Below is some data. Retype exactly the lines starting at the one with "cost $0.00 amount" and ending at the one with "Task: Edit the 185 cm distance field".

Provided records>

.....

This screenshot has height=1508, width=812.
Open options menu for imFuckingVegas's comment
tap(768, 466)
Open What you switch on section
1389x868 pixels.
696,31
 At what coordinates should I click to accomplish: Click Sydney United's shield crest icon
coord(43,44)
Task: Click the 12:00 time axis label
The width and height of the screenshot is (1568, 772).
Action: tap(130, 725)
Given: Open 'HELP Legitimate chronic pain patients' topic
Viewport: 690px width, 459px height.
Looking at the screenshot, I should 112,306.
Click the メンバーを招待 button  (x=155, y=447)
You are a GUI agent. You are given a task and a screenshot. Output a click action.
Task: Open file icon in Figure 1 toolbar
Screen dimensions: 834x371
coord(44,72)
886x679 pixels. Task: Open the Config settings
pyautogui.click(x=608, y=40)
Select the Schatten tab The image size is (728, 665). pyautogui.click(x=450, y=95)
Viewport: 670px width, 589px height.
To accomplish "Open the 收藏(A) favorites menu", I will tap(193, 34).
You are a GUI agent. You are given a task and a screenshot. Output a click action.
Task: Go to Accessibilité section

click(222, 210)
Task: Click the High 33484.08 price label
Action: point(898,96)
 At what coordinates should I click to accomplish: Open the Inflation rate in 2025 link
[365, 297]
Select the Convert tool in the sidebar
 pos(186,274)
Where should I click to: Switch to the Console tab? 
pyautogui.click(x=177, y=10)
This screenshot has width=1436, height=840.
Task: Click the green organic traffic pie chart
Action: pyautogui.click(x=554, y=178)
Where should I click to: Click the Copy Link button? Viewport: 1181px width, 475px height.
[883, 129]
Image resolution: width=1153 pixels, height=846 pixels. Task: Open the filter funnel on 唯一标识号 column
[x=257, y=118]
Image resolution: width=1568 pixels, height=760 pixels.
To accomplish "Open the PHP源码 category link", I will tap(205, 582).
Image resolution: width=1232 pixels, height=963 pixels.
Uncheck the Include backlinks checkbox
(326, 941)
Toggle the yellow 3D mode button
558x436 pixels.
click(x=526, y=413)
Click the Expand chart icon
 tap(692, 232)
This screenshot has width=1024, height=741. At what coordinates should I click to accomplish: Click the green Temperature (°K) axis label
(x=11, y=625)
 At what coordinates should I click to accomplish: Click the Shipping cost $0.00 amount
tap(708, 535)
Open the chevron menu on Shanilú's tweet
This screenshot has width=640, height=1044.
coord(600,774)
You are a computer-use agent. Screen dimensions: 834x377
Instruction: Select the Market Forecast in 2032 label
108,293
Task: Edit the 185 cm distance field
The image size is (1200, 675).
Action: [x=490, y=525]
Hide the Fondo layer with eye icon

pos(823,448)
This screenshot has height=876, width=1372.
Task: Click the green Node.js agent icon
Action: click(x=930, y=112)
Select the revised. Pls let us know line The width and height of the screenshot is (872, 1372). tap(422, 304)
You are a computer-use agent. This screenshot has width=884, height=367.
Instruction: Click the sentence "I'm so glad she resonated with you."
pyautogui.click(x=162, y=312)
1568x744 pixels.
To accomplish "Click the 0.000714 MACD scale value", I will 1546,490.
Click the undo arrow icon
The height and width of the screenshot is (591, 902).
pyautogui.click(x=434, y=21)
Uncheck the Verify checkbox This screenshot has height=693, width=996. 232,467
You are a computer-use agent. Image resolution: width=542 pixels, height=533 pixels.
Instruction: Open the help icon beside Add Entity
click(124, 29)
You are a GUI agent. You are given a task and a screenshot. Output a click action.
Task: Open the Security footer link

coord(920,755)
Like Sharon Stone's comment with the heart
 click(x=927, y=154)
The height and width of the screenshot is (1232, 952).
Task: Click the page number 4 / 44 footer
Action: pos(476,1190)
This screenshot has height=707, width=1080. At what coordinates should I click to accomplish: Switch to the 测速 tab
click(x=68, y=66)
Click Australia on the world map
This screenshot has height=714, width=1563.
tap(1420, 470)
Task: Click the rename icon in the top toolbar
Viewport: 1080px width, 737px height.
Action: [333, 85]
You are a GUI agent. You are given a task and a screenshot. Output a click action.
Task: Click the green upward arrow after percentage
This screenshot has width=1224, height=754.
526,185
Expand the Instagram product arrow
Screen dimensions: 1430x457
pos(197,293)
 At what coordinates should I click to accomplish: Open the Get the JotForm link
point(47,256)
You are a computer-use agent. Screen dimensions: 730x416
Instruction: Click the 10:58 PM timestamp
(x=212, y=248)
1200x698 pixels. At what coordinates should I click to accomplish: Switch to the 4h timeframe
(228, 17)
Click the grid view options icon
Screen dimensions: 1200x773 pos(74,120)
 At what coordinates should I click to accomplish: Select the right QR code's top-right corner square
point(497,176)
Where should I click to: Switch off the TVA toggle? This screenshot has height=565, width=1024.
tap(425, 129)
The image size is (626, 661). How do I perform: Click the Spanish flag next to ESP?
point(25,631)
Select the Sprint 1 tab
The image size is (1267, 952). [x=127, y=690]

.....

Answer to this task>
 At what coordinates should I click to accomplish: Click the Shipping cost $0.00 amount
tap(708, 535)
Open the chevron menu on Shanilú's tweet
This screenshot has width=640, height=1044.
coord(600,774)
You are a computer-use agent. Screen dimensions: 834x377
Instruction: Select the Market Forecast in 2032 label
108,293
Task: Edit the 185 cm distance field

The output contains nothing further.